Vilma Fuentes : Sebbag : Retour au cannibalisme ?

Sebbag : Retour au cannibalisme ?
Vilma Fuentes
V
véritable alchimiste, Georges Sebbag transforme la lecture d'un sujet aussi aride que la surpopulation mondiale en une expérience divertissante et agréable. Figurant parmi les dernières figures du surréalisme, Sebbag établit un lien entre des statistiques accablantes et l'évocation de textes inspirants et inspirés du mouvement surréaliste.
Ces chiffres effarants et sans cesse croissants deviennent inconcevables. Certes, l'esprit humain peut concevoir et visualiser 10, 20, 100 000 personnes, mais quel esprit peut imaginer 5 ou 6 milliards d'êtres humains sur la planète ? Une question énigmatique se pose, évoquée par les vers de T. S. Eliot dans La Terre vaine : « Je n'aurais jamais cru qu'il y aurait autant de personnes à traverser la Tamise / Autant que la mort en emporterait. » Une question qui interroge le nombre des vivants et des morts, cherchant à déterminer lequel est le plus grand.
« Vers 1980 », écrit Georges Sebbag dans son livre « Humains, un problème avec les humains ? Un constat de surpopulation ? » , « j'ai pris conscience que la planète était surpeuplée et que ce phénomène colossal allait bouleverser les mentalités et l'ordre social. Quarante ans plus tard, l'humanité n'a cessé de croître et de se multiplier. Elle est passée de 4,6 milliards à 8 milliards d'individus. Deux phénomènes concomitants ont marqué cette période : d'une part, la mondialisation de l'économie et l'essor des produits de consommation ; d'autre part, la dévastation d'une multitude d'espèces vivantes, l'augmentation de la pollution de l'air, des sols et des eaux, et, en prime, une dose de réchauffement climatique d'origine anthropique. »

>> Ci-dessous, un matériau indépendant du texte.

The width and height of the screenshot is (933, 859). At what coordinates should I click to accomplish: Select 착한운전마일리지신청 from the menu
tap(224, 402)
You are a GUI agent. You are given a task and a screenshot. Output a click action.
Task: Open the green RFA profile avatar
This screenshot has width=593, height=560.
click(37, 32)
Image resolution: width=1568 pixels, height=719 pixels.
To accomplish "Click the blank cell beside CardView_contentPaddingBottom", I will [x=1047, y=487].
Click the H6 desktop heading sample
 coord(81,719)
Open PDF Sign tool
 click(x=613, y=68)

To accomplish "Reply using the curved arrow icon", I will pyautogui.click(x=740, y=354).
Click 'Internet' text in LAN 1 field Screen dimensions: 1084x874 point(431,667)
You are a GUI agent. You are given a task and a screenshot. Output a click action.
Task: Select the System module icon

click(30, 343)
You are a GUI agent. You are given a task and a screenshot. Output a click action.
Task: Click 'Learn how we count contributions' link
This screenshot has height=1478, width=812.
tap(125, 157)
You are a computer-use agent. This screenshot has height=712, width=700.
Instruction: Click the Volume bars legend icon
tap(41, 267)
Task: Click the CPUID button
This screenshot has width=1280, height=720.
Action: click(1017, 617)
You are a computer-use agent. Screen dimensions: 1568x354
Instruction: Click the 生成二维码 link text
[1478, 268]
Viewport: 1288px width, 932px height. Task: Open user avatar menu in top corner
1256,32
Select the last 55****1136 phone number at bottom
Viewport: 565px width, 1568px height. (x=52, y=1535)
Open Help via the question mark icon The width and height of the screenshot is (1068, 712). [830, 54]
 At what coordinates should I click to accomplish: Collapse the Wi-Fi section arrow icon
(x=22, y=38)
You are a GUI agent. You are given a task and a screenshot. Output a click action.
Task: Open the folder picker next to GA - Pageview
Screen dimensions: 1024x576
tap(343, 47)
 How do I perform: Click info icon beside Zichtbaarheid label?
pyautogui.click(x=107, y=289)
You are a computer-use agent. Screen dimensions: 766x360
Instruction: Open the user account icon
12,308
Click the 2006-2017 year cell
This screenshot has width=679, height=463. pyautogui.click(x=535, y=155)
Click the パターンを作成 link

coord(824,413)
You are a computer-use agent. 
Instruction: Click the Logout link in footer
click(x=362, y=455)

Tout au long de cet essai clairvoyant sur l'explosion démographique, Sebbag évite les exclamations alarmistes d'un prophète de malheur. Sebbag se limite à décrire l'état actuel de la planète et à partager ses réflexions, toujours inspiré par sa passion pour la littérature et le surréalisme. De Pétrarque, « la vie est courte, le temps s'efface à petits pas », aux surréalistes, en passant par Malthus, Sebbag observe les transformations du comportement humain causées par la surpopulation. Mais savoir que nous sommes 8 milliards d'habitants ne signifie pas que nous la comprenons. Son humour, soutenu par Swift, permet à l'auteur de « Humains, trop d'humains ? » d'aborder des figures difficiles à concevoir.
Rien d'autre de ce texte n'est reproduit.